Sprint Nextel launching wireless music download service later this year
The good news: Sprint Nextel will be launching a wireless music download service between now and the end of the year. The bad news: They're going to completely screw it up. Unfortunately for Sprint Nextel customers (and ultimately,
Sprint Nextel shareholders), it sounds like execs at the company are living in a fantasy world. With absolutely no trace of irony, Sprint Nextel COO Len Lauer said in a recent interview that "Customers are paying $2 for a shortened version of a song for a ringtone. Will they pay the same for a full song, having the convenience of having it on (a cellphone)? I think they will." Sure, probably a few people will, and there will always be those impulse buys, but how many songs will average person buy for their cellphone when they know they can get the same exact song for 99 cents at a regular online music store?

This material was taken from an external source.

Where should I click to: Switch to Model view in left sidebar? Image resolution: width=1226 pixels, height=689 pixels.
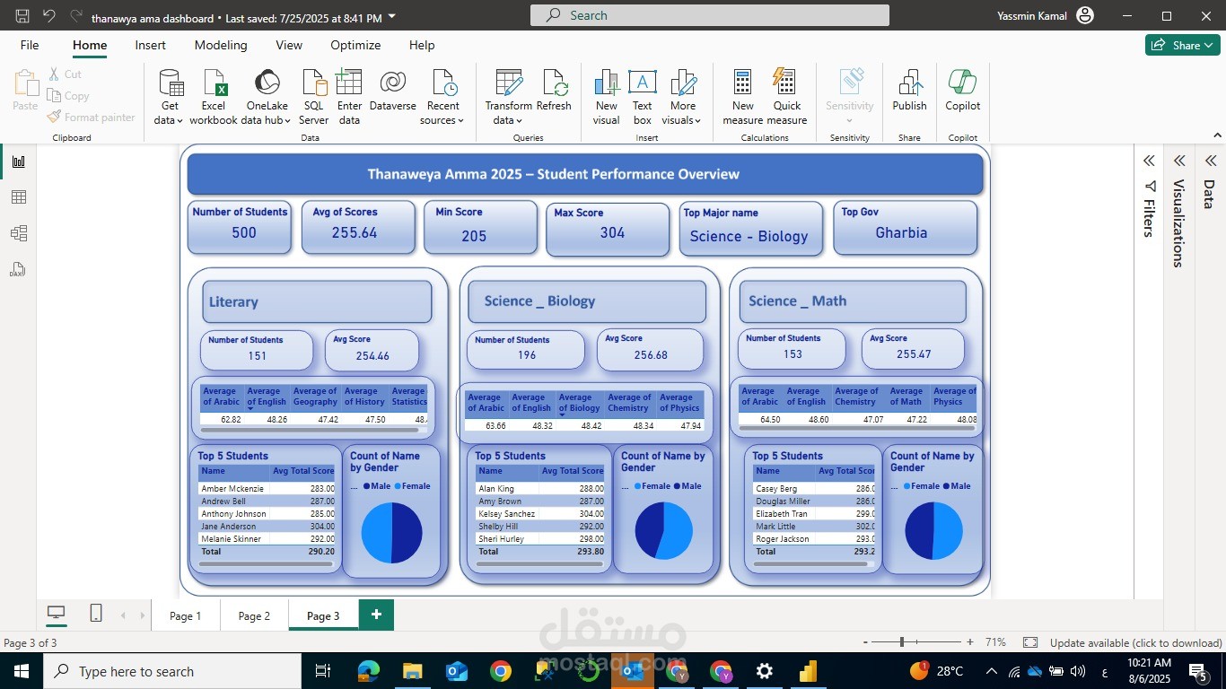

Not to mention that they're almost definitely going to offer heavily DRM'd wireless downloads that you won't be able to copy to a PC or another device, making a $2 wireless download less
valuable than a 99 cent download.
Actually, we know why they think they can get away with it: they're probably going to cripple compatible phones so that you can't transfer music from a PC (Verizon already did this with the LG
VX8100, which can't play MP3s stored on the phone's miniSD memory card, at least not without a little hackery) and probably won't offer the serice at all on smartphones like the Treo or the PPC-6700. They're convinced that if wireless downloads are the only way to listen to music on your cellphone that people are going to pony up. Instead they're going to run into the same problem they ran into when they decided to lock down cameraphones in order to force subscribers to pay each time they wanted to email a picture to themselves or to someone else: most people just won't bother using the service at all.